Star Wars: The Clone Wars
See review. Various Theaters
Streets of Fire
Walter Hill's action/romance/musical from 1984. Laurelhurst Theater.
>In between babysitting her father, 12-year-old Molly (Madeline Carroll) obsesses over civics and the "social contract" of voting, and waxes on about democracy and the government taking care of people. (She puts those earnest Obama canvassers who've been knocking on your door to shame.) Her biggest dream? For her father, Bud (Kevin Costner), to vote in the presidential election. Shockingly, he drinks his way through election night. But thanks to a stunt by Molly, Bud's ballot ends up being the highly improbably deciding vote in the presidential race. The two are thrust into the political spotlight, and are wined and dined by the candidates and the press, as Bud decides how he'll cast his replacement ballot. If this were a typical film with an up-and-coming child actor, earnest Molly would be the supremely annoying, overacted, precious character. But Costner plays that part in this movie—he's good, but his character is obnoxious.
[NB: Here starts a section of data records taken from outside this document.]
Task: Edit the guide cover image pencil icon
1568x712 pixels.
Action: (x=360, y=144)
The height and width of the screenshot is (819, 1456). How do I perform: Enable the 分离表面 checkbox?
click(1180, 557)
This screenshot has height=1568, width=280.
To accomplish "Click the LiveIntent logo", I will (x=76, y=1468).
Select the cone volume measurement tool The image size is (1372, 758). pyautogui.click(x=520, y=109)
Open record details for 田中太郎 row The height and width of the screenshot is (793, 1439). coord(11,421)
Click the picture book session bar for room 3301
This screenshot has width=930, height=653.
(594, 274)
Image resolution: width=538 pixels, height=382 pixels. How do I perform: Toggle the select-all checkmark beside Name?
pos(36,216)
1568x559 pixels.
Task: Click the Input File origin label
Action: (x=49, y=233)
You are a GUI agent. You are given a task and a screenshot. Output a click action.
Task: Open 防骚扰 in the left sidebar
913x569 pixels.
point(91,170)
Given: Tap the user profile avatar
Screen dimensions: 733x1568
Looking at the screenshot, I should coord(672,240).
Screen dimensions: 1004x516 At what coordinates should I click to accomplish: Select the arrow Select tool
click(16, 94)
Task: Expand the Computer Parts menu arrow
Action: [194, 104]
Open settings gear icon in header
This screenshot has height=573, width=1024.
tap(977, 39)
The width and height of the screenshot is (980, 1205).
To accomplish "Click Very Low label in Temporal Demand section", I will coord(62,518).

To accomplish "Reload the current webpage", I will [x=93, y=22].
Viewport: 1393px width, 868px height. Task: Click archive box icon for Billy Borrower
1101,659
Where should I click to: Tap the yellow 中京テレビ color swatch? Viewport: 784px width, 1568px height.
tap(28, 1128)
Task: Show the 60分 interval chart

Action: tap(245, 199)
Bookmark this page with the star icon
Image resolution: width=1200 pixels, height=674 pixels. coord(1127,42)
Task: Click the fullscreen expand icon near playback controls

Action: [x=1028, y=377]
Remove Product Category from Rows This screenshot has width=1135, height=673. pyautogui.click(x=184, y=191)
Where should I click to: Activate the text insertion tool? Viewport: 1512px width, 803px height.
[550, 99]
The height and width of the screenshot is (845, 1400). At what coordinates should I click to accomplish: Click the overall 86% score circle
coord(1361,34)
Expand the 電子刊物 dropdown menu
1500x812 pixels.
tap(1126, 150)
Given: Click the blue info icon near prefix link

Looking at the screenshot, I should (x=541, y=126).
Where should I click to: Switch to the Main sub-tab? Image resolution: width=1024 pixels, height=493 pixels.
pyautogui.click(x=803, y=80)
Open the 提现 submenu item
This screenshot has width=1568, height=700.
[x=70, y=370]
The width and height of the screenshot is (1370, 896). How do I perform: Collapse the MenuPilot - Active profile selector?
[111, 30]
Meanwhile, Carroll is great as a dry-yet-sweet Molly, saving an otherwise average and predictable film. You can't help but get wrapped up in her idealism, and she might even convince you that your vote counts. AMY J. RUIZ Various Theaters
Tell No One
Eight years after losing his wife in the woods to a mysterious serial killer (no, not Jason Vorhees), a still-grieving pediatrician begins to receive emails hinting that the tragedy might not be as random as originally thought. Adapting a novel by US airport bookstore staple Harlen Coben, writer/director Guillaume Canet's confident, almost irritatingly taut thriller wastes no time in cranking the paranoia up to eleven. The sheer amount of red herrings can be difficult to wade through at times, but Canet's sense of style makes even the more head-scratching moments enjoyable. A gratifyingly nasty whodunit with a healthy sense of its own absurdities. ANDREW WRIGHT Fox Tower 10
This, the fourth film in the 007 series, is arguably the quintessential Bond. Perhaps the best part of the film, however, comes seven minutes in, with Tom Jones' unbelievable title music: "They calllll him the winnerrr who takes alllllll," Jones belts out over the brass section. Then he strikes like Thuuhunnnderbaalllllllll. Makes me quiver, every time. MATT DAVIS The Press Club.
See review. Various Theaters
The Wackness follows Luke (Josh Peck), a slack-jawed drug dealer who spends his summer days pushing an ice cream cart full of marijuana through Central Park, trading weed for medical advice from psychiatrist Dr. Squires (Ben Kingsley) and befriending Squires' fetching stepdaughter, Stephanie (Olivia Thirlby). Jonathan Levine, the writer/director of The Wackness, graduated from high school in 1994, the same year his film is set. Based on the writing here—smart and evocative when focusing on teenagers, histrionic and clichéd when the grownups get involved—Levine should wait until he's actually lived through middle age before he tries to write about it. ALISON HALLETT Fox Tower 10, Hollywood Theatre.